Today we are here talking about what those issues are so that if you deal in this area and you’re keen to ever get deals across the line quickly, you’ll be aware of some of these issues so that you can head them off at the pass. This will be a two-part series. In part one here, we will be talking about what the issues are and some of the examples that we have seen to give you a bit of colour. And then in part two, we’ll be back to talk about what our tips are on how to set up a transaction to ensure that you can get it across the line as fast as possible.
So Liz let’s start off. What do you think is probably the the top reason why transactions falter from completing on the intended date or as quickly as perhaps the parties initially intended.
1 Sellers unprepared for due diligence
Liz: Often I find that the parties on a commercial level, they speak about the transaction they’re very excited about getting the deal done and then talk about how quickly they want to get done. But their minds are not focused on what it takes to get the transaction done. So obviously the purchaser still needs to do checks and balances and verifications and that’s where due diligence comes in. And often I find that the seller is actually not quite ready to provide all the due diligence material required.
Joanna: Yeah absolutely. I think that is absolutely the number one key area because I think sometimes sellers just completely fail to understand just how time consuming due diligence can be in terms of how long it takes to go put all the information together.
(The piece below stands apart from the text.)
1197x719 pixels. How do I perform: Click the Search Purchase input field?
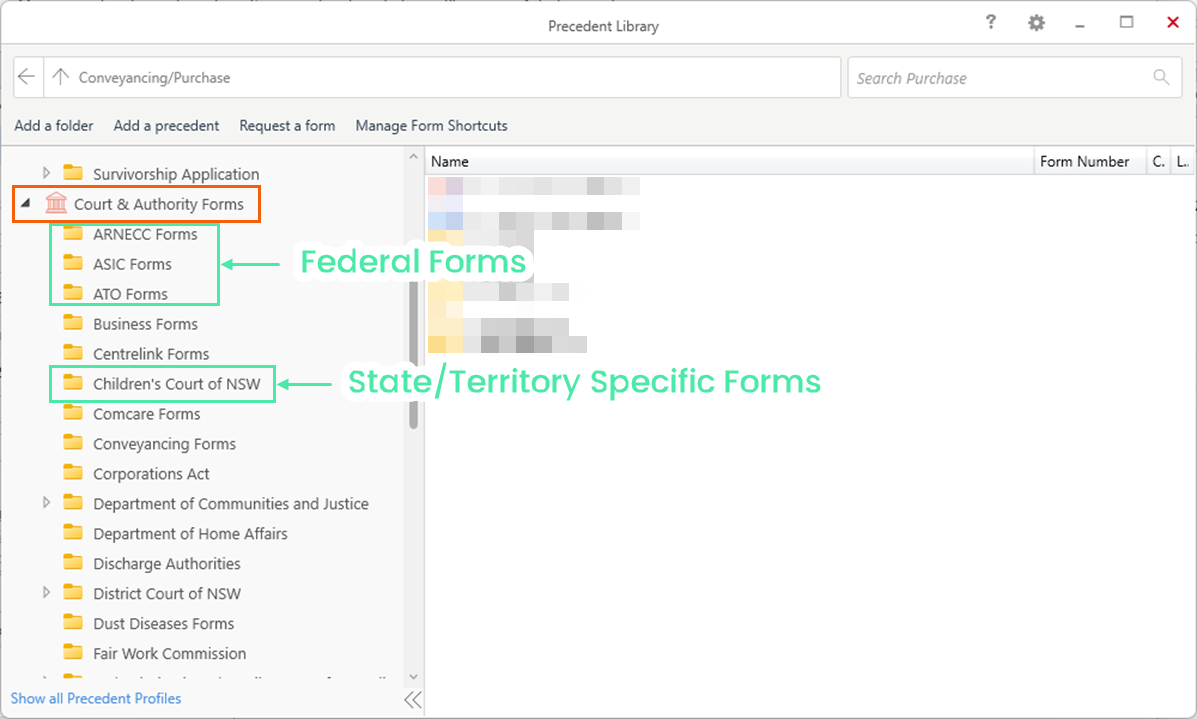tap(1000, 78)
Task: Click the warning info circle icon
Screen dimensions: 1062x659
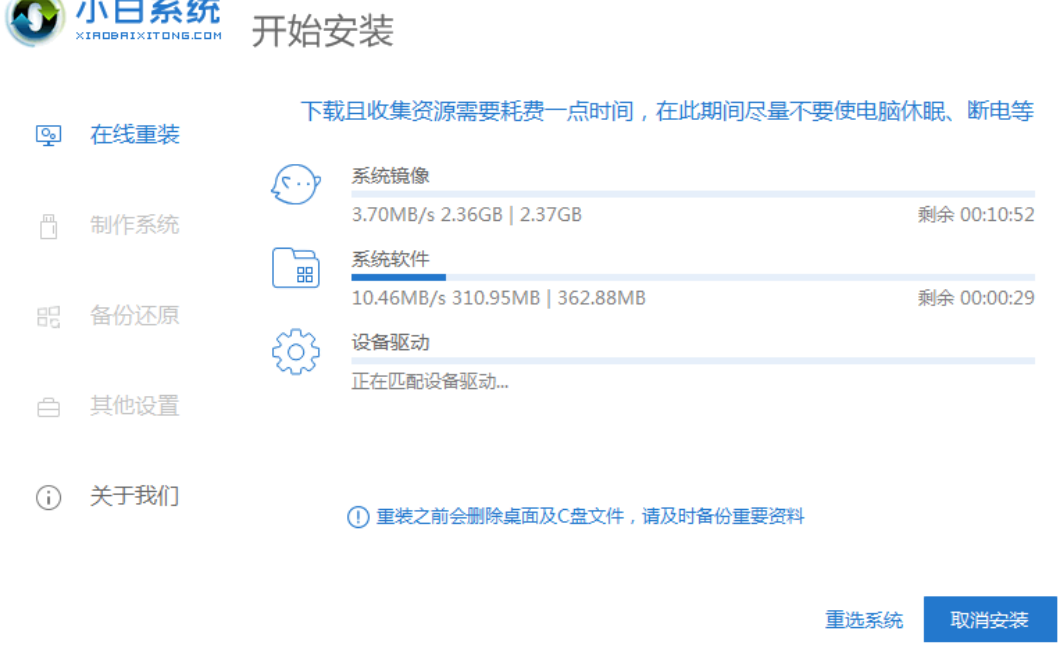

Because quite often, I mean due diligence checklists and requirements differ from matter to matter depending on how big the matter is and the buyer and their approach, but generally speaking a buyer of a business will want a lot of good quality information in order for them to make a decision about the purchase and feel comfortable about the purchase. Quite often our experience is that the seller just isn’t ready and if they’re not ready at the time that the buyer is found then it’s likely to take them a while and timeframe slip.
Liz: Yeah absolutely. It’s common place that that happens.
Joanna: It’s absolutely common. And I’ve actually got lots of thoughts in my mind of examples we’ve seen. This is not something that categorizes small or large matters. It seems to happen across the board.
I can think of lots of examples that we’ve dealt with at aspect legal in relation to this and it seems to me that it’s not just small organizations that suffer from this. It’s also large organizations. Of course large organizations have got more in terms of data to get ready but one often has higher expectations of larger organizations for getting their ship ready before sale.
But I guess the reality is that organizations when they’re preparing for sale, they really just need to be well aware of what information they need to have together and to make sure they have that in place well in advance of actually finding a buyer.
So Liz what are some other problems that you see occur that then create a barrier to getting these deals across the line quickly.
2 Unexpected problems appear during due diligence
Liz: When the seller is not prepared in terms of having their house ready before they put the business on the market, unexpected things might become uncovered during the due diligence process.
Joanna: Yeah. And we’ve seen a number of examples of this where the sellers had either number one, lost the buyers or number two, had a massive impact on the sale price. Because what happens in these situations, is that a buyer either A) pulls out because they’re too scared about the rest of the business once they uncover a few issues or B) they use it as a way to negotiate down the sale price or maybe in addition to number two negotiating down the sale price, they require far more stringent warranties and indemnities.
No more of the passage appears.